Marc Badia/Jan Monclús. Let me die alone but please film it

Let me die alone but please film it , es el proyecto expositivo que Marc Badia (Barcelona, 1984) y Jan Monclús (Lleida, 1987) presentan, de manera conjunta y en diálogo cruzado, en la Fundación Arranz Bravo dentro del programa Gallery Weekend de Barcelona 2017.

En este sentido, Let me die alone but please film it explora la similitudes entre el binomio éxito-fracaso y el concepto de absurdo o “hacer a pesar de”. Una combinación que permite entender y aproximarnos a ciertos intereses disfuncionales que comparten los dos artistas como son el error, el fallo, la broma o el reto absurdo.
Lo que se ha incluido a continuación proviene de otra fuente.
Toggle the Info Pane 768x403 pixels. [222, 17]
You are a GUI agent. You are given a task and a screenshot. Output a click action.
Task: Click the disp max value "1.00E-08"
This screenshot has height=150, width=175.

Es decir, una puesta en crisis que prioriza la anticipación dramática, la búsqueda de otro tipo de anhelo esperanzador, o la persecución de fantasías irracionales, por encima de aspectos más categóricos como el razonamiento o el peso convencional de nuestra sociedad, dando lugar a momentos únicos que se liberan y se desarrollan desde una posición descentrada, imprevista y desasosegada.

De este modo, la propuesta parte del primer fail grabado por una cámara de video que se remonta al año 1912. Se trata de la filmación en que el austriaco Franz Reichelt (1878-1912) quiso probar su diseño de paracaídas saltando desde lo alto de la Torre Eiffel. En las imágenes de la película podemos ver a Reichelt en el momento previo al salto y como este cae en picado produciendo su muerte instantánea. Una acción que ha pasado a la historia, más como un símbolo de estupidez que como un sacrificio al progreso tecnológico, y recordado como una acción desproporcionada.
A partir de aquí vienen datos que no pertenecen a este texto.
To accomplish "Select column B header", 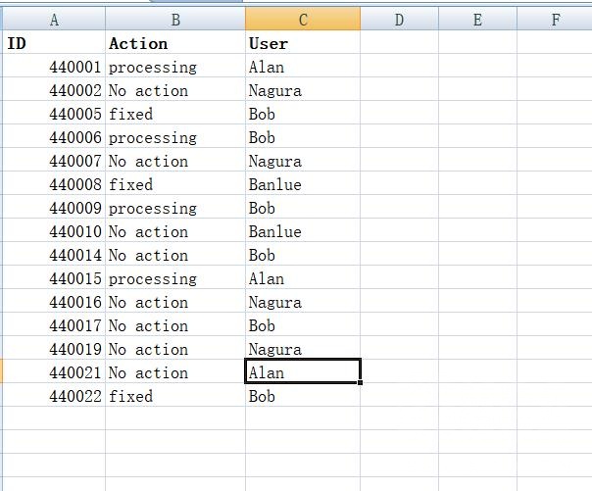I will 175,20.
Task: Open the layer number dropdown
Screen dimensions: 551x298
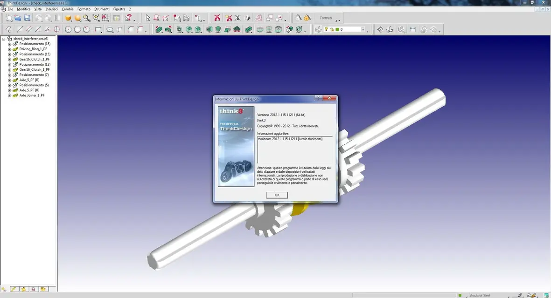Action: [x=363, y=29]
Let me die alone but please film it , título compuesto por una frase sencilla, de bajo relieve, a medio camino entre lo marginal y lo heroico, plantea una dialéctica centrada en la pintura expandida mediante la confección de un relato escrito a cuatro manos. Una reflexión que toma protagonismo desde un discurso meta-pictórico surgido a partir de una encrucijada de roles: de una banda la figura del loser, entendido como un ente disfuncional que prioriza el ideal improductivo a la normalización instalada, de la otra, el entusiasta, que opera desde un carácter más propio del deseo y la exaltación. Dos posicionamientos reunidos en un ejercicio de intensidad máxima, bajo multitud de micro-historias que mezclan realidad y ficción, así como otras reflexiones y preocupaciones sobre las expectativas e incertidumbres del artista joven.